It's an old theme of movies, TV dramas and even cartoons: A nasty villain ties an innocent damsel to a railroad track, and her terror mounts as a train hurtles toward her -- until at the last moment, a hero comes to the rescue.

It's also a regular theme of the current administration. The twist is that the villain and the hero are the same person: President Donald Trump.

The revised NAFTA, christened the United States-Mexico-Canada Agreement, is the product of his peculiar approach to disputes.

First he heaps scorn on the status quo. Then he emits a torrent of demands and threats, some of which could be disastrous, generating anxiety and uncertainty. Finally, he extracts some modest changes, for better or worse, and invites the praise of a grateful nation. (In the case of North Korea, he then proceeds to fall in love with his negotiating partner, but that may be a one-time fancy.)

As a candidate, Trump reserved special disgust for NAFTA, which he called "the worst trade deal maybe ever." He vowed that he would withdraw if Mexico and Canada wouldn't accept major changes. As president, he repeated his threats, raising fears among automakers and other companies that their carefully constructed transnational supply chains would be tied in knots.

But last month, the administration reached an agreement with the Mexican government, allowing Trump to crow about his deal-making prowess. "A lot of people thought we'd never get here," he said. He also indicated that if the Canadians didn't want to accept the same terms, they were welcome to climb onto an Arctic iceberg and float away. The Oct. 1 deadline the U.S. imposed on Canada raised the prospect that the whole package could collapse, to the detriment of the entire North American economy.

Letting Trump conduct negotiations with foreign governments is like leaving teenagers unsupervised at home for a weekend. You don't expect to find the place in better condition when you return; you just hope it hasn't burned down. It came as a relief that Trump averted the disaster he had threatened to unleash.

The most important fact about the new version of NAFTA is that it would preserve more and destroy less than Trump led his followers to believe. But making a few changes and giving it a new name lets him strike a heroic pose.

Congress still has to decide whether to approve the agreement, but in general, it would preserve the North American free trade zone, with zero tariffs on the vast majority of goods crossing national borders. Companies would still be allowed to invest, operate and shift production according to economic logic rather than government-created barriers. Special visas that allow professionals in dozens of different occupations to move from one country to another would be retained, despite Trump's notorious aversion to foreigners.

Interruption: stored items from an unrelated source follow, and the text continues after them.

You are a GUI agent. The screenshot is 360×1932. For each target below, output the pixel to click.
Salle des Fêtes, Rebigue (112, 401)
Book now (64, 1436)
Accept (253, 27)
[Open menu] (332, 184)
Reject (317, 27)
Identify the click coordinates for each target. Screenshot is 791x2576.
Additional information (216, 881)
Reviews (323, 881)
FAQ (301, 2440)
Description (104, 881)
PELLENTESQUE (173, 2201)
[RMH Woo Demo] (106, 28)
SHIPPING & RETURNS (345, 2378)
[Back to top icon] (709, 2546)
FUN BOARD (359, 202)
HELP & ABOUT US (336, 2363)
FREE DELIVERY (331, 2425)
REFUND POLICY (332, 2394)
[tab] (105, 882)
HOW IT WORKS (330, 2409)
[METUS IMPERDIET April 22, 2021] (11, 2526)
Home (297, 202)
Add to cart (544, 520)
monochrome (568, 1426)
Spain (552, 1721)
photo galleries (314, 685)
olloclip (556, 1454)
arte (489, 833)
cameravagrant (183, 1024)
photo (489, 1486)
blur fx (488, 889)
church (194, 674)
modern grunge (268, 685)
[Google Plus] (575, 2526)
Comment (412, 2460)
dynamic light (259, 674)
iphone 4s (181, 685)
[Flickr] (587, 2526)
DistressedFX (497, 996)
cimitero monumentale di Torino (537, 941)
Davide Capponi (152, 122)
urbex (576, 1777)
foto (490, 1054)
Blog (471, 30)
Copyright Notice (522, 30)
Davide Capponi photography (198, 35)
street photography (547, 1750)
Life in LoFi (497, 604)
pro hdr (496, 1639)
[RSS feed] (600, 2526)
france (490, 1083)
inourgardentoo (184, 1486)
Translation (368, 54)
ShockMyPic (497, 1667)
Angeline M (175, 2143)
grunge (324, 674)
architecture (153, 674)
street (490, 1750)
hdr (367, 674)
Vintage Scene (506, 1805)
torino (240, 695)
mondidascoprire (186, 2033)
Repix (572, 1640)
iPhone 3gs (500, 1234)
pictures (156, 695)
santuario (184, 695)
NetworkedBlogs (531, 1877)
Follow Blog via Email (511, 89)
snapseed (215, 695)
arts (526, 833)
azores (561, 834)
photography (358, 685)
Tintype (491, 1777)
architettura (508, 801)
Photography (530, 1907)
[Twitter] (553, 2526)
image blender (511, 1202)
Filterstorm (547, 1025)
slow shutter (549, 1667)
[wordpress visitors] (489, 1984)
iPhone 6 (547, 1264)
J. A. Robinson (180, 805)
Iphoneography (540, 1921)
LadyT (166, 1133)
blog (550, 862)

There are some actual upgrades, as Gary Hufbauer, an economist at the Peterson Institute for International Economics, notes. U.S. companies and individuals holding copyrights, trademarks and patents would gain safeguards against piracy. Pharmaceutical companies that have to spend fortunes to prove the safety and efficacy of their medicines wouldn't have to worry about generic rivals reaping the rewards. Digital products would be shielded from taxation.

But most of what the administration got would impede commerce, restrict businesses and harm consumers. By 2023, at least 40 percent of the components in every vehicle would have to be made by workers earning at least $16 an hour. The administration demanded that provision not to lift up Mexican factory workers, who generally make far less, but to force manufacturers to move production out of Mexico.

Republicans generally oppose minimum wage increases -- which is what this mandate would amount to -- but if the change were to cause layoffs in Mexico, the Trump administration would count it as an achievement. Hufbauer worries that the precedent will mean "Democrats will put minimum wages in every future trade agreement." It would, of course, raise the price of cars.

The deal would also weaken protections for U.S. businesses operating in many sectors of the Mexican economy, making them vulnerable to onerous regulations that diminish or destroy the value of their property. Why would the administration want to expose American firms to greater risk in Mexico? Simple: to discourage them from investing in Mexico.

Still, the outcome could have been much worse. In this case, it's good to see the damsel escape from the tracks before the train runs her over. And let's just forget who put her there.